Small LSTM slower than large LSTM on GPU

I was experimenting the GPU inference time using different sizes of LSTM. It turns out that when the LSTM hidden size is 200 and 400, the inference time is extremely slow (even much slower than hidden size =700). Below are the code and the relationship between hidden_size and average_sequence_inference_time (in seconds).

Other info:
GPU: 1 RTX2070
torch version: 1.6.0

Eval setting: only 1 example per batch.

import torch
import numpy as np
import time

import torch.nn as nn

class LSTMDummy(nn.Module):
    def __init__(self, embedding_size, input_size, hidden_size,
                 n_layers, dropout_p):
        super(LSTMDummy, self).__init__()

        self.embedding = nn.Embedding(embedding_size, input_size)
        self.lstm = nn.LSTM(input_size, hidden_size,
                            num_layers=n_layers,
                            dropout=dropout_p,
                            bidirectional=True,
                            batch_first=True)

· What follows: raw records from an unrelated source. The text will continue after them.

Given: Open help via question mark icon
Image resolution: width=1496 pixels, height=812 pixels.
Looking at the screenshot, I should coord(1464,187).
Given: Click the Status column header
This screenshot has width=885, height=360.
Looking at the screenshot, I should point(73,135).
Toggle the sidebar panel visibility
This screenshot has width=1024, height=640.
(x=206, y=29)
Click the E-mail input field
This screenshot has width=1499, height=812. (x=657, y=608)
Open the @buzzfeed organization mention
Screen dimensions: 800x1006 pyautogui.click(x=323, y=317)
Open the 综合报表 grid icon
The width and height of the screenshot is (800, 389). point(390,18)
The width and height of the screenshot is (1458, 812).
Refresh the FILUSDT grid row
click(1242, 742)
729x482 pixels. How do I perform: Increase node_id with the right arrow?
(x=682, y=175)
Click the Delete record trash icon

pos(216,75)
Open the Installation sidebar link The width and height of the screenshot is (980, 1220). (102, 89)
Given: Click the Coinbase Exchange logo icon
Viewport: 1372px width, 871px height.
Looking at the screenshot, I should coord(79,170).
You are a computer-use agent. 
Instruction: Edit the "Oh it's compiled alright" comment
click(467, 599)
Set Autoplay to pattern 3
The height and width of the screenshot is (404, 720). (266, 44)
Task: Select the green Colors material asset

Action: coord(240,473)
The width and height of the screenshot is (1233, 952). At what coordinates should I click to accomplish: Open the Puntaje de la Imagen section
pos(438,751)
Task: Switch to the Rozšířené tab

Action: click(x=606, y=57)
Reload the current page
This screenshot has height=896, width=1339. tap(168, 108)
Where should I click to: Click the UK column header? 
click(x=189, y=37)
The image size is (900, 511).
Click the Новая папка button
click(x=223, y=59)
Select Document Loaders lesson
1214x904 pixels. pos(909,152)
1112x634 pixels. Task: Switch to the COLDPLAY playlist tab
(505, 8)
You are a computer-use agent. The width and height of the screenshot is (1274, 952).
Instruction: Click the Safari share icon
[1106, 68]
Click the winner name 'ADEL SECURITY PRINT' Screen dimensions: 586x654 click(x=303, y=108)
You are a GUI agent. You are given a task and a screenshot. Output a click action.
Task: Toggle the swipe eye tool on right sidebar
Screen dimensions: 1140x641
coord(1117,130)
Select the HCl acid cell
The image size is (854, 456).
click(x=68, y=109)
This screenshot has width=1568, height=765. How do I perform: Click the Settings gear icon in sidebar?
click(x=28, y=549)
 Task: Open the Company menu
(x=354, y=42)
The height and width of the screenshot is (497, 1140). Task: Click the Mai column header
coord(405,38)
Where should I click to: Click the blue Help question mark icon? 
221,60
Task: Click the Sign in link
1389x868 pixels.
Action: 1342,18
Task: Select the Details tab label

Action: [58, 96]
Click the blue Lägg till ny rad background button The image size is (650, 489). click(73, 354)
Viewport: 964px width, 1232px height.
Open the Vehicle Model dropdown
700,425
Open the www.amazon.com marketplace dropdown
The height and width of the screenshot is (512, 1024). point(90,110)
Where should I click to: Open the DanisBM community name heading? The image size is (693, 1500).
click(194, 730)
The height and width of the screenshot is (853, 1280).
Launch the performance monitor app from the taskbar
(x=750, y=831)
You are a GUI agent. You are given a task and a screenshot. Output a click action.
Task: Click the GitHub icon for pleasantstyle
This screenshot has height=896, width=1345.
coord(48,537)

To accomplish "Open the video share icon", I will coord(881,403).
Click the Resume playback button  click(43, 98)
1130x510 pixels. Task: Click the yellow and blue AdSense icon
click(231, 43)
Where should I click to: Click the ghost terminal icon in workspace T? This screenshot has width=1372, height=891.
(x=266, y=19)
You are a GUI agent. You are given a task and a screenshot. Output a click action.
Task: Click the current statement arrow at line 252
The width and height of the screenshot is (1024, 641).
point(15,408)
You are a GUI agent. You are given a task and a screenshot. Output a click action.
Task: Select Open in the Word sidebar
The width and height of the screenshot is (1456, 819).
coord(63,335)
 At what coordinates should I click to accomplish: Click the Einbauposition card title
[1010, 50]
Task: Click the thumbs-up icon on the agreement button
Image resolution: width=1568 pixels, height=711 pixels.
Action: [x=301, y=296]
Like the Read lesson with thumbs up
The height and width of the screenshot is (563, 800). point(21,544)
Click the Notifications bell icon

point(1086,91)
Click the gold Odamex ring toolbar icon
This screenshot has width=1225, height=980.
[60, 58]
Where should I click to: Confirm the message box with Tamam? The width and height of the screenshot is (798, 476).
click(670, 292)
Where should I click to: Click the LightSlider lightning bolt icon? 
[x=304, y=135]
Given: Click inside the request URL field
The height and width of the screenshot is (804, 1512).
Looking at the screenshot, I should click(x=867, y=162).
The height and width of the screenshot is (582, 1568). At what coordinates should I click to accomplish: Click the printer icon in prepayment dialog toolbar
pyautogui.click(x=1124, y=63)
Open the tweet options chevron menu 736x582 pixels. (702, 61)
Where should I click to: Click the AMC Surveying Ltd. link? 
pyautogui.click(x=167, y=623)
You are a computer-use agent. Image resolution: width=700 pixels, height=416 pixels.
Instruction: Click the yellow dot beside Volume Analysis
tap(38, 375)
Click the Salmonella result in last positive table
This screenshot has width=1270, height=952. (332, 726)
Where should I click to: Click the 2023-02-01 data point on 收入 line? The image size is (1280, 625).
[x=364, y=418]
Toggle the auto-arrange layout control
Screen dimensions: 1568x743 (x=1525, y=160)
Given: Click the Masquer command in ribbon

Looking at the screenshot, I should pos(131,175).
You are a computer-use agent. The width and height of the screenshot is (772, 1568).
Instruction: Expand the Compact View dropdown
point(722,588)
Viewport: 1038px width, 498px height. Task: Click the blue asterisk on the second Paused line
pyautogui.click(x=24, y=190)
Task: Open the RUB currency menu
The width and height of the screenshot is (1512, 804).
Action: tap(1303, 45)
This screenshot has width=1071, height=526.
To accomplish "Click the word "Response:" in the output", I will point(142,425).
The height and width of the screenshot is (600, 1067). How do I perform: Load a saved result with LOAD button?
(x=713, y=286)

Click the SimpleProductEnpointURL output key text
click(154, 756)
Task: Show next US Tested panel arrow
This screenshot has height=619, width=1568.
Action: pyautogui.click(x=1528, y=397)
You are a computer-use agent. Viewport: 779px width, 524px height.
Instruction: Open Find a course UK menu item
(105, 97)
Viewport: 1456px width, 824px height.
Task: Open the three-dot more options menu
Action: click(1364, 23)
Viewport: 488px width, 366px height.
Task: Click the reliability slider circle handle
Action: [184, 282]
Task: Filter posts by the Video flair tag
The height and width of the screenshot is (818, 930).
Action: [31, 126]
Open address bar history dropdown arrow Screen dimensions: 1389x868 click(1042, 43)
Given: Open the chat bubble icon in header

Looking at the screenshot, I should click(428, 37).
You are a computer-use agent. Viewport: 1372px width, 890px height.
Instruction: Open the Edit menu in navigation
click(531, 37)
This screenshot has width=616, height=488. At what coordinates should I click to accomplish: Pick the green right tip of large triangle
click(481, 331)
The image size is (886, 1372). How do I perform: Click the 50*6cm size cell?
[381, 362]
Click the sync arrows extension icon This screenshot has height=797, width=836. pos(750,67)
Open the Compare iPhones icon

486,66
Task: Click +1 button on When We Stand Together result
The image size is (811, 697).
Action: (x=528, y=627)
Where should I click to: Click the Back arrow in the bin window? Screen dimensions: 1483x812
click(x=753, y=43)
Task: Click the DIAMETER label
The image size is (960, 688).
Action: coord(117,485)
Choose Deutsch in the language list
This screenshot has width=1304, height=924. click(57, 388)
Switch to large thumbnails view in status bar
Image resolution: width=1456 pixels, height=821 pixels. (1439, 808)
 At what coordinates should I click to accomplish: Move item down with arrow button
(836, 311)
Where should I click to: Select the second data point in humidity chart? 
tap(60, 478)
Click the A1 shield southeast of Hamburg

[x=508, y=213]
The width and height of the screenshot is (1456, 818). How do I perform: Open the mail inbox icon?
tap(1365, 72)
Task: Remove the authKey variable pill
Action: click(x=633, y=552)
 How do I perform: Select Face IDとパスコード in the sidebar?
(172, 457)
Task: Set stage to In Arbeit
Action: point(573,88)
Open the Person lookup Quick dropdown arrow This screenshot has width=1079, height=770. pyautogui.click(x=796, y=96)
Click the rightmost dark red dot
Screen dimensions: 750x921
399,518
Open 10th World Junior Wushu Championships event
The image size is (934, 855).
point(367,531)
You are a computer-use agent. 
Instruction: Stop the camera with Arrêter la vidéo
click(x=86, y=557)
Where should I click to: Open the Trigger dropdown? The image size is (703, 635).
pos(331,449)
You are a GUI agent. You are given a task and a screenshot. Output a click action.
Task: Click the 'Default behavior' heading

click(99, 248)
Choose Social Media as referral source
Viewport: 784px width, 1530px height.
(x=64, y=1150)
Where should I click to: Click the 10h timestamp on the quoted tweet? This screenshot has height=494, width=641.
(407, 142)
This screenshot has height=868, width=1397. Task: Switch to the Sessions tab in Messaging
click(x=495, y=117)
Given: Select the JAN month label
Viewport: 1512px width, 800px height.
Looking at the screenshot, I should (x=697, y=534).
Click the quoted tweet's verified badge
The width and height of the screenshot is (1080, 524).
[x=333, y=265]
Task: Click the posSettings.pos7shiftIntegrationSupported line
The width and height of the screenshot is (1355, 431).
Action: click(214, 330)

    def forward(self, tensor):
        torch.cuda.synchronize()
        start_time = time.time()

        lstm_input = self.embedding(tensor)
        output = self.lstm(lstm_input)

        torch.cuda.synchronize()
        end_time = time.time()

        return end_time - start_time

class CheckGPUTensorMul:

    device = torch.device("cuda:0")
    n_exp = 10000

    sizes = [16, 25, 32, 50, 64, 100, 128, 200, 256, 300, 400, 500, 512, 600, 700, 750, 768, 800, 900, 1000, 1024, 2048]
    sizes2 = [200, 750]

    @classmethod
    def calculate_time_lstm(cls):

        n_vocab = 10000
        seq_len = 20

        input_tensors = [torch.tensor([[np.random.randint(0, n_vocab)] * seq_len], dtype=torch.int64).to(cls.device)
            for i in range(cls.n_exp)]  # n_exp = 10,000

        for size in cls.sizes:   # 16, 32, 50, 64 ...
            time_list = []

            lstm_model = LSTMDummy(
                embedding_size=n_vocab,
                input_size=100,
                hidden_size=size,
                n_layers=1,
                dropout_p=0.0
            )
            lstm_model.to(cls.device)
            lstm_model.eval()

            # Warm up
            for input_tensor in input_tensors[:100]:
                time_ = lstm_model(input_tensor)

            for input_tensor in input_tensors:
                time_ = lstm_model(input_tensor)

                time_list.append(time_)

            print("=" * 40)
            print("size:", size)
            print("avg time:", sum(time_list)/len(time_list))

@LittleResearcher It looks like some random processing bottleneck that the GPU might have experienced.

I tried on my GTX 1060Ti and the time taken is linear

hidden_size average time
16 0.0005613381147
25 0.0005528689623
32 0.0005538116217
50 0.0005623131752
64 0.0006439544201
100 0.0005706382751
128 0.0005544938326
200 0.0005606959343
256 0.0006359843731
300 0.0007430159807
400 0.0009713747263
500 0.001388325262
512 0.001418832326
600 0.001854181433
700 0.002511228943
750 0.00277370615
768 0.002898940682
800 0.003245669317
900 0.004082291055
1000 0.004929169559

Thanks! I just did this with a Tesla P4 and the increase seems to be linear. So I think this is a GPU-specific observation.